Estados Unidos escaló el conflicto hasta ese límite inhumano sin poder cambiar el curso que conducía a su derrota. Los estadounidenses, como antes los franceses, confiaban para su triunfo en la superioridad material y tecnológica de sus ejércitos. Francia se convenció de lo contrario tras la derrota de Dien Bien Phu (1954); Estados Unidos, en cambio, ciego en su defensa de lo que denominaban el mundo libre frente al comunismo, acaso habría seguido devastando Vietnam con sus bombardeos estratégicos si la guerra en el Sudeste Asiático no se hubiera hecho impopular en su frente doméstico.

 

“Quien utiliza la fuerza incansablemente sin pensar en el posible derramamiento de sangre debe obtener una superioridad si el adversario emplea menos vigor en su actuación (…) Introducir en una filosofía de guerra un principio de moderación sería un absurdo. La guerra es un acto de violencia llevado a sus límites extremos”, advirtió Karl von Clausewitz en De la guerra (1819), según la cita que copio del libro de Dyer. En París habían prestado atención a la condición enunciada por Clausewitz, en Washington ignoraron esa parte. El Viet Cong no estaba en condiciones de asestar una derrota decisiva a los estadounidenses, como se evidenció con la ofensiva del Tet en enero de 1968 —de más impacto psicológico que militar—, pero tampoco necesitaba una victoria así, solo tenía que aguantar lo suficiente para que funcionara la ecuación de la lucha guerrillera: resistir hasta hacer que a la potencia militar le resultara muy costosa su permanencia y decidiera retirarse, como en efecto ocurrió. Esta es la lucha entre un tigre y un elefante, aleccionaba Ho Chi Minh: si el tigre se asienta en su terreno, el elefante lo aplastará con su peso, pero si conserva su movilidad, finalmente vencerá al elefante, que sangrará por una profusión de cortes de garra.

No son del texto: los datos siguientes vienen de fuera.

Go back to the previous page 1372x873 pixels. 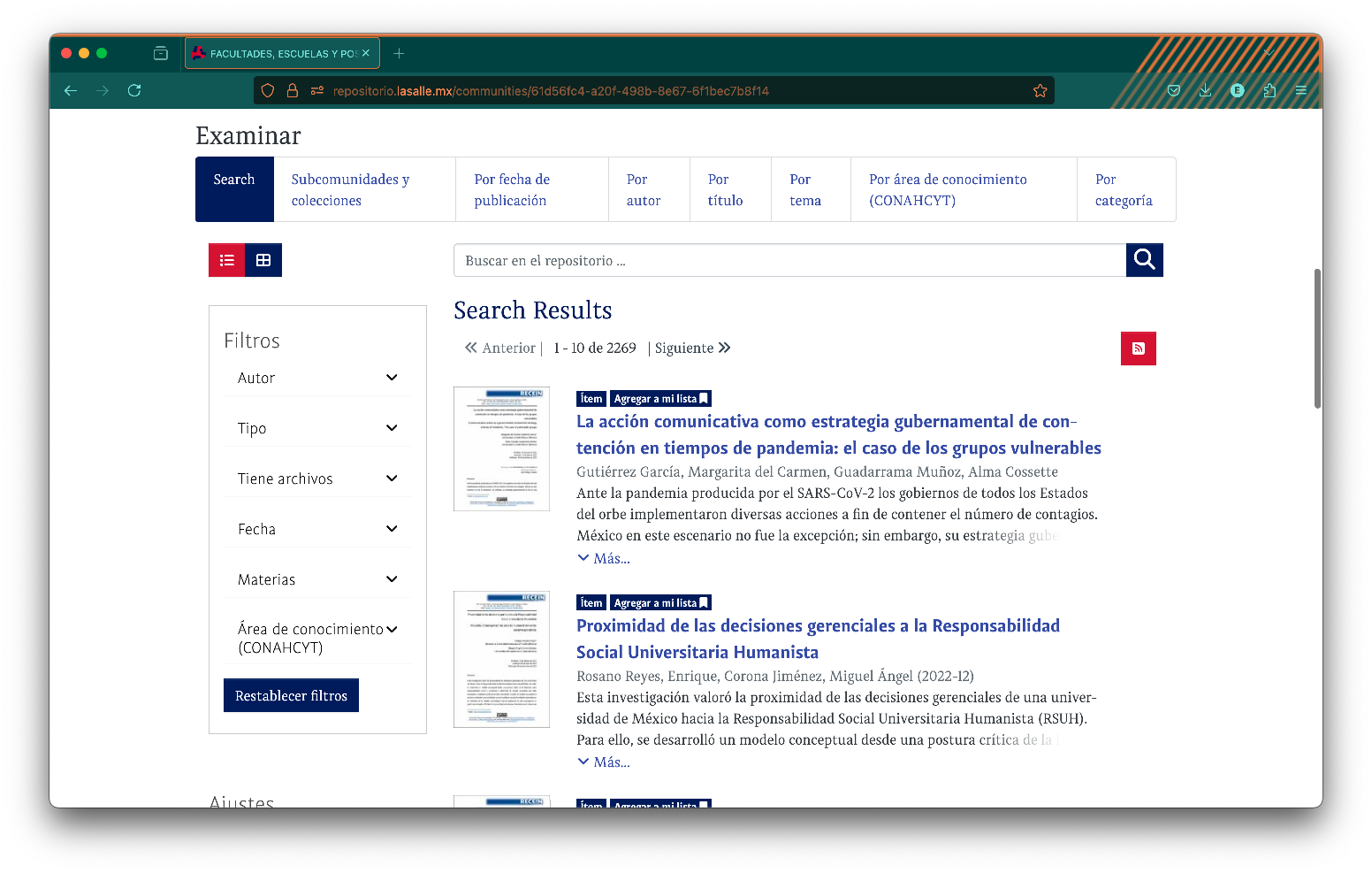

En el caso de los combatientes vietnamitas, el vigor advertido por Clausewitz fue la convicción de querer ser un país reunificado y libre de tutelas neocoloniales.    

 

Las tropas estadounidenses se retiraron de Vietnam en 1973, vencidas no solo porque la Casa Blanca se empeñó en librar una guerra convencional contra una fuerza guerrillera, sino también por asumir que el alzamiento en armas de los vietnamitas era una amenaza de la expansión comunista en el marco de la Guerra Fría —si caía Vietnam del Sur, seguirían Tailandia y Birmania—, cuando se trataba de un nacionalismo popular e histórico contra todo sojuzgamiento foráneo.